The entry for bark in an English-Korean dictionary published in North Korea.

Lack of Qualified Translators | Given the lack of support by foreign translators for texts besides the leaders’ speeches, those North Koreans translating daily news presumably were largely left alone with whatever language skills they had. Michael Harrold, who dealt with English in Pyongyang between 1987 and 1993, recently stated that he still receives requests to translate important speeches of the Kims, which underlines that North Korea still lacks reliable domestic translators, at least for Western languages. But the very recent addition of Russian to KCNA’s online presence suggests a chronic shortage of translators across even traditionally important languages. A look at the first official translation of parts of Kim Jong-un’s speech on May 8 to the 7th KWP Congress reveals the extent to which even the state news agency is not able to produce good English translations when things have to go online fast. This lack of English skills was further underlined by the man who interrogated BBC reporter Rupert Wingfield-Hayes in May 2016. Although this North Korean claimed to have studied English literature, he still insisted that “bark” was only to be used for dogs and “grim-faced” to mean only “ugly.” That even official translations of major documents cannot be trusted completely was also recently underlined by a minor slip in the official translation of North Korea’s revised constitution. While journalists were quick to notice that Naenara updated its page on the North Korean constitution with a so far unavailable preamble, they did not consider it worth mentioning that the official English translation now spoke of the National Defence Committee (Article 103, clause 7), instead of the National Defence Commission. South and North Korean know only one word (위원회) for both committee and commission, which caused the mistake. Michael Madden from North Korea Leadership Watch asserted that this Committee now had taken the place of the Commission. But at least in name, it is still the same.

Anyone reading North Korea’s major newspaper, Rodong Sinmun, online also might have noticed how little is translated into English every day, and that translators are apparently so few in number that no one is left to translate on Sundays as well as around special holidays. In 2016, translators were on holiday from February 7 to 11 with only two short articles on Kim Jong-un published during that time in a prelude to Kim Jong-il’s birthday on February 16. On the actual birthday, again translators were on holiday, while on the next day again only one article on Kim Jong-un was translated. In 2015, translators had almost the whole week around Kim Jong-il’s birthday off, except for Wednesday, with someone having to translate the four mandatory articles on Kim Jong-un which came up that week. In 2017, this week of pre-celebration holiday was reduced to a Saturday off, still keeping the birthday and the following day as holidays. For Kim Il-sung’s birthday on April 15, the translators’ desks were empty for two days in 2015, but in 2016 were surprisingly fully staffed.

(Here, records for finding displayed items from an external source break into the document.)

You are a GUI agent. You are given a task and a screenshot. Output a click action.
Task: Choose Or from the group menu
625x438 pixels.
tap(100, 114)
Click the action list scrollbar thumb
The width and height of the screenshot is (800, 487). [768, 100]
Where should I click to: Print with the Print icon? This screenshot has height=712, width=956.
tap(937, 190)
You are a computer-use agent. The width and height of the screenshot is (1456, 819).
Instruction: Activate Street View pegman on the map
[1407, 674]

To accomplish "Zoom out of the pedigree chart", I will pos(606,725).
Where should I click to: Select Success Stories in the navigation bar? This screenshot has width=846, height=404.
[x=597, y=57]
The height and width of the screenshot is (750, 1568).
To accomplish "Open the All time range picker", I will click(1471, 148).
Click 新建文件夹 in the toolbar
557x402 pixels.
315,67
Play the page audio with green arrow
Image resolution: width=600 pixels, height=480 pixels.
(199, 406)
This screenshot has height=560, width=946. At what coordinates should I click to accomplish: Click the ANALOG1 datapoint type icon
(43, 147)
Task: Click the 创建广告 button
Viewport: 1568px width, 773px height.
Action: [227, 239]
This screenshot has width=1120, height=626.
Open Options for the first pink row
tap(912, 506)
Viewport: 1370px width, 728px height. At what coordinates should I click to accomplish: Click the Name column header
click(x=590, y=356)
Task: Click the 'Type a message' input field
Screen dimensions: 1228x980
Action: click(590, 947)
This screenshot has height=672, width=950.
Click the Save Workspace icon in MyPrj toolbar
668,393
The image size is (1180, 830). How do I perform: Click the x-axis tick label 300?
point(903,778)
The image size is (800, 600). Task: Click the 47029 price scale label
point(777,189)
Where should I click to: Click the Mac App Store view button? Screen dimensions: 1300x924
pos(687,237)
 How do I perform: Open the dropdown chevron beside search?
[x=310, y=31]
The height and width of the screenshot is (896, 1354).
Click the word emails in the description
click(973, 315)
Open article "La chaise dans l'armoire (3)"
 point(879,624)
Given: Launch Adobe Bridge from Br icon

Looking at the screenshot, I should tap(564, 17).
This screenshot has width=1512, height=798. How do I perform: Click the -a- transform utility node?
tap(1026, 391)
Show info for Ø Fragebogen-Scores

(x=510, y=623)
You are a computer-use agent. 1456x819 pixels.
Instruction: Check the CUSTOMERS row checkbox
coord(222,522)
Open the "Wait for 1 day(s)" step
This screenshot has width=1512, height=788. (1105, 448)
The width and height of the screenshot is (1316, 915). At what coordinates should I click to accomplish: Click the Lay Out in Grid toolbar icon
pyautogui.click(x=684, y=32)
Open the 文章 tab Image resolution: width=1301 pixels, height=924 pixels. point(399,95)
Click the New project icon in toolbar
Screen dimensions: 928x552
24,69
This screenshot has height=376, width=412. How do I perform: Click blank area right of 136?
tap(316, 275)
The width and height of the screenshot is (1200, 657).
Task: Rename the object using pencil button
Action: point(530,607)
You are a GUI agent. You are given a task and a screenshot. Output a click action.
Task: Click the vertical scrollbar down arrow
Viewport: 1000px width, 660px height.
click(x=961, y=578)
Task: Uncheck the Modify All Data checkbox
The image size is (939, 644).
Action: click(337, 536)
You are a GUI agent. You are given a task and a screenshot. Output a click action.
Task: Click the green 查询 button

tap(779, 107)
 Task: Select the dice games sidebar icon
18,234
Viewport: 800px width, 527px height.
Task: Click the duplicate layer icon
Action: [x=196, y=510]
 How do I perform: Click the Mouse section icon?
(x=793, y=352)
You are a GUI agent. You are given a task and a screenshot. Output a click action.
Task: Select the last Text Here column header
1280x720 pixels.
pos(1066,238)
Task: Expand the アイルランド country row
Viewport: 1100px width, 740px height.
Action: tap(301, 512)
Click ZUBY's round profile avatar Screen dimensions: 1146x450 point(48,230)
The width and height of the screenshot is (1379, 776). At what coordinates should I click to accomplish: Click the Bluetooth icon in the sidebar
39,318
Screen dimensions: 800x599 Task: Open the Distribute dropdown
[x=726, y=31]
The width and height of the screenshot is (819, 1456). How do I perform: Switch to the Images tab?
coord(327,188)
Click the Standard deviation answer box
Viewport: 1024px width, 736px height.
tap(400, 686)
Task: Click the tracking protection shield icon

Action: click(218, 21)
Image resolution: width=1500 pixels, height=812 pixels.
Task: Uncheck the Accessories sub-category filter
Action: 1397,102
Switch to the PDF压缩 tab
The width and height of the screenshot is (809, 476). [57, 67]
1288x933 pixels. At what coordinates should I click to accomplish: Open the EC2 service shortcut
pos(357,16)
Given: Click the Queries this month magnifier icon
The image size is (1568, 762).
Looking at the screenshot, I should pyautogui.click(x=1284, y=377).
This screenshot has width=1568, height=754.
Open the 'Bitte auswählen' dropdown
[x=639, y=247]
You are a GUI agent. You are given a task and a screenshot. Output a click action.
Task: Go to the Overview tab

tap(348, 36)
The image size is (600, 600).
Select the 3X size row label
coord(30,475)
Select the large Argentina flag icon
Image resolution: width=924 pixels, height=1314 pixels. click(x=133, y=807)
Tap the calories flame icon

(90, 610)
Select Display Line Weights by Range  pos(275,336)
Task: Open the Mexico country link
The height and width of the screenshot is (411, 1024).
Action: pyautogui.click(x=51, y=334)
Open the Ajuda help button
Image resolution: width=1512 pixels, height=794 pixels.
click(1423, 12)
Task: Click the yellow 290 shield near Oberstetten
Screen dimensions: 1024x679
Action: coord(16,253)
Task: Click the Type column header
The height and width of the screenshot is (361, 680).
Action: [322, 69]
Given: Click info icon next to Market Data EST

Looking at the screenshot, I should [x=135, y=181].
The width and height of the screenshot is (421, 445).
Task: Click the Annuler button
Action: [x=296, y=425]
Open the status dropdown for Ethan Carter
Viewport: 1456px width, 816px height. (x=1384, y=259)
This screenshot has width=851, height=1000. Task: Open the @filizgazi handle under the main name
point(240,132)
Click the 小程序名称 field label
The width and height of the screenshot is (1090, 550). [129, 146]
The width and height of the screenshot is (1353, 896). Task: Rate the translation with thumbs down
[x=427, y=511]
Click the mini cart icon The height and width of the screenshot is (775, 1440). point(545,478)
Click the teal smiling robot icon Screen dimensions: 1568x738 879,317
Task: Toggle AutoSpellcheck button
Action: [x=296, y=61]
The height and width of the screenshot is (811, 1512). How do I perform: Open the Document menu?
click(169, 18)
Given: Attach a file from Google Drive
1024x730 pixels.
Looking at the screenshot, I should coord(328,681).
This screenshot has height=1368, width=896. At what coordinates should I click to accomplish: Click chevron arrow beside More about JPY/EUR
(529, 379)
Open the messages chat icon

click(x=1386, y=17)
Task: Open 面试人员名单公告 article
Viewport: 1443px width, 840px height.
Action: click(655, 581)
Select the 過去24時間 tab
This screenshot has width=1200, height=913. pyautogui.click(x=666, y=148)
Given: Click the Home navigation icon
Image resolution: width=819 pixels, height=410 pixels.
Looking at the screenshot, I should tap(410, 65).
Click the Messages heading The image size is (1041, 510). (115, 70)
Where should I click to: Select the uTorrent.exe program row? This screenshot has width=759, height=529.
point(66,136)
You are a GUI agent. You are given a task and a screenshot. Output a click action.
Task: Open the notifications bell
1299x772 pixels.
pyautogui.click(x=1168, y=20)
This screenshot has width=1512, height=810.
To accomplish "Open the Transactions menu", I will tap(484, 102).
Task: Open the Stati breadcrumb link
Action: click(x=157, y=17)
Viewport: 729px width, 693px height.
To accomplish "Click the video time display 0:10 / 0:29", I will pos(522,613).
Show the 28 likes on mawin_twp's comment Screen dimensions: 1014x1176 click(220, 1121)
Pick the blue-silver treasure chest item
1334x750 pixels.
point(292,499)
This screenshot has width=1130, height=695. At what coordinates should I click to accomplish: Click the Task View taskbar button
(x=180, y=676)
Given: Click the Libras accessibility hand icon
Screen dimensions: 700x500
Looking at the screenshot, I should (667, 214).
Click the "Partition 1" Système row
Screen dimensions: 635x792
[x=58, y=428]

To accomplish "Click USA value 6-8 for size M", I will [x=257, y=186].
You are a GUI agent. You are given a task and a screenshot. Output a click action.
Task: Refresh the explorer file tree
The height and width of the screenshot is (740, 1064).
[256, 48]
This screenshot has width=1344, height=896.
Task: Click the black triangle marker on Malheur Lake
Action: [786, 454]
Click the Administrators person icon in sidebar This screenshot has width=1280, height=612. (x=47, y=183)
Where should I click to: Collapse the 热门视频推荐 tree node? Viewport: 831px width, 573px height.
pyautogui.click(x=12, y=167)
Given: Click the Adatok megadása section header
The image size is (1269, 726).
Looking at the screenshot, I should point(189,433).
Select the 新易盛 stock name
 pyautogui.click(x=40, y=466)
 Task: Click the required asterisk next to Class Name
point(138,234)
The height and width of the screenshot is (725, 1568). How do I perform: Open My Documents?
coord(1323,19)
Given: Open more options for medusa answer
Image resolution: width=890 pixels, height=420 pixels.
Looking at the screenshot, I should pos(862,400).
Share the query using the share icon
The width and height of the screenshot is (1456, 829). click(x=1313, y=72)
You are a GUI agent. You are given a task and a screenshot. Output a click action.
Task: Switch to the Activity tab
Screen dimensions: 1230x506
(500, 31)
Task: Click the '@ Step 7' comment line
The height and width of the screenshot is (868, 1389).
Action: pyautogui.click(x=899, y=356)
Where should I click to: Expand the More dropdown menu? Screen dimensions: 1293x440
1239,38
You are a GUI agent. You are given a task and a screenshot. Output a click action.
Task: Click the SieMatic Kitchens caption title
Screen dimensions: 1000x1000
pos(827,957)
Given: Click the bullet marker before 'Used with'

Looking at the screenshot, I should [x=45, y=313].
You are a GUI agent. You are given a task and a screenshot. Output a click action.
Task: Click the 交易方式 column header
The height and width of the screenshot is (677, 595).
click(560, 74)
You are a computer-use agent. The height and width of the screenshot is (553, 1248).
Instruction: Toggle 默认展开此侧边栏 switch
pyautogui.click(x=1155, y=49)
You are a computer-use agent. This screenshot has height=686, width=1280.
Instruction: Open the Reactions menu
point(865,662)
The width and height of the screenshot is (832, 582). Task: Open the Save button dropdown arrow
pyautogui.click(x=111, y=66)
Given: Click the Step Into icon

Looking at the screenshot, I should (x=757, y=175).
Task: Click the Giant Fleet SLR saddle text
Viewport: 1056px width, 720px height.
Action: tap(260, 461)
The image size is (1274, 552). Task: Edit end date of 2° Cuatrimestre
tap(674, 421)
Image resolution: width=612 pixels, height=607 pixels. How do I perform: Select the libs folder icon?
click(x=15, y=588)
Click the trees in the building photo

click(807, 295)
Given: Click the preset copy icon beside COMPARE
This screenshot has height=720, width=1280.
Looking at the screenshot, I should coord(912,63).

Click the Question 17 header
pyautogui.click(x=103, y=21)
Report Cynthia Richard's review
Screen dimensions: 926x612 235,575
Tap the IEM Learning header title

On Kim Il-sung’s birthday this year only two English translations on Kim Jong-un were uploaded at the website of Rodong Sinmun, contrasting with nineteen Chinese texts. | Source: Rodong Sinmun

Chinese translators do things a little differently. For the party anniversary on October 11, 2015, only three articles appeared in English, but fifteen in Chinese. Around Kim Jong-il’s birthday twelve more articles were translated into Chinese than into English in 2015 and again in 2016. On April 15, 2015, only two articles translated into English contrasted with twenty Chinese ones. Although fewer articles are translated into Chinese than into English on regular working days, Chinese translator have a habit of translating their usual workload on holidays, while the English only take time to translate the mandatory ones on Kim Jong-un – a curious difference in work ethics. Rodong Sinmun translators in general also do not work on New Year’s Day, Liberation Day (August 15), and the traditional Korean holiday Chusok. The holiday policy appears rather strict, as exceptions were made only three times for Sundays in the last two years: for the 70th founding anniversary of the KWP (October 11, 2015), for the 7th Party Congress (May 8, 2016) and for New Year’s Day this year. Sometimes translators do make an effort to translate older articles once they return from holidays, but usually those articles are simply never translated. Sometimes translations are even released a day earlier than they go to print in Korean. Apparently, this is because of the screening of outside contributions which, once approved, go directly to the translator.8)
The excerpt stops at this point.